1) Select a group of genes to knock down with short hairpin RNAs (shRNAs).

shRNAs are small sequences of RNA that can ‘silence’ a gene by binding to the RNA message so it never gets translated into protein, effectively short-circuiting the gene. The authors selected a group of shRNAs that would knock down genes important for Huntington’s disease and the aging striatum. They picked about 100 different genes to silence, based on the gene expression changes they found in the striatum, such as Gpx6, and some identified previously by other scientists.

2) Inject the chosen group of shRNAs into the HD mouse striatum.

To get into neurons, the shRNAs are packaged into special viruses. These aren’t the kind of viruses that would give the mouse a cold – they are specifically used in nresearch to deliver molecules that cause genetic changes. When the viruses are injected into the HD mouse’s striatum, each neuron receives a single shRNA that knocks down one gene in that cell. This happens in many, many neurons – around 250,000 per injection! Divide that by the 100 different genes they chose, and they can test what happens to 2,500 cells with the HD mutation that have a single other gene silenced.

3) Check which genes caused HD neurons to die.

If silencing a certain gene were particularly bad for a cell in the striatum that already had the HD mutation, that cell would not survive. The injected shRNA would disappear if the cell died, but stick around in a cell that was living. By doing a genetic sequencing test to detect each shRNA, the authors could tell which ones were the most damaging – one month after the injection, there would be much less of them left. This would indicate which genes were the most important for survival of vulnerable neurons in the striatum in HD.

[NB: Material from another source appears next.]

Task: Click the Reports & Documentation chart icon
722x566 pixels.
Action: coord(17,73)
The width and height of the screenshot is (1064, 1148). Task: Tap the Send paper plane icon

So, which genes were most important?

Gpx6 was at the top of the list of genes that, when knocked off the seesaw, caused the death of neurons in the striatum of HD mice. What’s more, knocking down Gpx6 in normal mice wasn’t as bad for neurons as it was in HD mice. This is the root of ‘synthetic lethality’ – the HD gene mutation plus knockdown of the protective Gpx6 is a one-two punch that’s really bad for neurons in the striatum. So if Gpx6 is truly important for protection, could adding more of it improve symptoms in the HD mice?

To test this, the researchers overexpressed Gpx6 in the HD mouse striatum – this means they genetically added extra Gpx6. The mice showed improvements in behavior on two movement tasks – not total recovery, but better than HD mice that didn’t have extra Gpx6. HD mice given extra Gpx6 also had less degeneration in the striatum.

A confirmed research path and a new method

Overall, this study’s findings agree with other research that identifies Gpx6 as important for protection of cells in the progression of Huntington’s disease. There are existing drugs that can mimic the action of Gpx proteins, which is an important consideration when moving forward in the study of a molecular disease pathway. Improvements to the behavior of the mice in this study were modest but still suggest that oxidative stress pathways make a critical avenue of research.

Most importantly, this study introduces a novel methodology, SLIC, which can be used to test for relevant molecular pathways in many different types of disease models in the mammalian central nervous system. That the authors chose to test it first in a model of Huntington’s disease is a testament to the strength of the HD community’s research tools and collaborative effort.